## WHAT THIS TASK INVOLVES
Before you finish, make sure every line below has been written out exactly.
--------------------
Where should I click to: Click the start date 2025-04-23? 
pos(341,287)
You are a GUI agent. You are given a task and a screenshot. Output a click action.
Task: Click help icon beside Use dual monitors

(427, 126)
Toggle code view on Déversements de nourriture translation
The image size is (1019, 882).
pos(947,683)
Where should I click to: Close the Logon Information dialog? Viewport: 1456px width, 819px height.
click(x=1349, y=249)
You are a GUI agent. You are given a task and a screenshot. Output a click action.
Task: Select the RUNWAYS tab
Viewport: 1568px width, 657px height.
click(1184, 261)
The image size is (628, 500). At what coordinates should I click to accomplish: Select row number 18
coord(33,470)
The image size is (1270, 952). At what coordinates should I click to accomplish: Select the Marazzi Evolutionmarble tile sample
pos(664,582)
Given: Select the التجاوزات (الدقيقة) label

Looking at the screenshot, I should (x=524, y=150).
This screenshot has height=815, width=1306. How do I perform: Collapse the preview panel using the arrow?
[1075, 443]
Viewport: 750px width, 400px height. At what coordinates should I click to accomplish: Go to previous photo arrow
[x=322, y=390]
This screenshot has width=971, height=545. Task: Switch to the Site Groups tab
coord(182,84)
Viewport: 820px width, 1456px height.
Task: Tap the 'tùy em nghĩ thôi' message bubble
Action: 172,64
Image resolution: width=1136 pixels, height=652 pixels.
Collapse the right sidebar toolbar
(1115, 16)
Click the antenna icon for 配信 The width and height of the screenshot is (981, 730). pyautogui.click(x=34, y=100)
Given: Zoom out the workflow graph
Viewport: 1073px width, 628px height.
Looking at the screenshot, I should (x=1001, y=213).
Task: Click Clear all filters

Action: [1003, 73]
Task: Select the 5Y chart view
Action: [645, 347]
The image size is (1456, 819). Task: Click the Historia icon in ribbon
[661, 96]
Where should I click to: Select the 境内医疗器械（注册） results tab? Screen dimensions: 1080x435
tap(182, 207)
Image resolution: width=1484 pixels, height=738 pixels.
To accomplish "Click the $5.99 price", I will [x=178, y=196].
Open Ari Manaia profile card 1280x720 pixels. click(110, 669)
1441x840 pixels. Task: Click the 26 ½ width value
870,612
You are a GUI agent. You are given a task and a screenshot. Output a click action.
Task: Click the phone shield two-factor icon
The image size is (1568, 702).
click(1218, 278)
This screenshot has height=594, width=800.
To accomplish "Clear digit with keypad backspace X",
--------------------
## SOLUTION TO THIS TASK
Where should I click to: Click the start date 2025-04-23? 
pos(341,287)
You are a GUI agent. You are given a task and a screenshot. Output a click action.
Task: Click help icon beside Use dual monitors

(427, 126)
Toggle code view on Déversements de nourriture translation
The image size is (1019, 882).
pos(947,683)
Where should I click to: Close the Logon Information dialog? Viewport: 1456px width, 819px height.
click(x=1349, y=249)
You are a GUI agent. You are given a task and a screenshot. Output a click action.
Task: Select the RUNWAYS tab
Viewport: 1568px width, 657px height.
click(1184, 261)
The image size is (628, 500). At what coordinates should I click to accomplish: Select row number 18
coord(33,470)
The image size is (1270, 952). At what coordinates should I click to accomplish: Select the Marazzi Evolutionmarble tile sample
pos(664,582)
Given: Select the التجاوزات (الدقيقة) label

Looking at the screenshot, I should (x=524, y=150).
This screenshot has height=815, width=1306. How do I perform: Collapse the preview panel using the arrow?
[1075, 443]
Viewport: 750px width, 400px height. At what coordinates should I click to accomplish: Go to previous photo arrow
[x=322, y=390]
This screenshot has width=971, height=545. Task: Switch to the Site Groups tab
coord(182,84)
Viewport: 820px width, 1456px height.
Task: Tap the 'tùy em nghĩ thôi' message bubble
Action: 172,64
Image resolution: width=1136 pixels, height=652 pixels.
Collapse the right sidebar toolbar
(1115, 16)
Click the antenna icon for 配信 The width and height of the screenshot is (981, 730). pyautogui.click(x=34, y=100)
Given: Zoom out the workflow graph
Viewport: 1073px width, 628px height.
Looking at the screenshot, I should (x=1001, y=213).
Task: Click Clear all filters

Action: [1003, 73]
Task: Select the 5Y chart view
Action: [645, 347]
The image size is (1456, 819). Task: Click the Historia icon in ribbon
[661, 96]
Where should I click to: Select the 境内医疗器械（注册） results tab? Screen dimensions: 1080x435
tap(182, 207)
Image resolution: width=1484 pixels, height=738 pixels.
To accomplish "Click the $5.99 price", I will [x=178, y=196].
Open Ari Manaia profile card 1280x720 pixels. click(110, 669)
1441x840 pixels. Task: Click the 26 ½ width value
870,612
You are a GUI agent. You are given a task and a screenshot. Output a click action.
Task: Click the phone shield two-factor icon
The image size is (1568, 702).
click(1218, 278)
This screenshot has height=594, width=800.
To accomplish "Clear digit with keypad backspace X",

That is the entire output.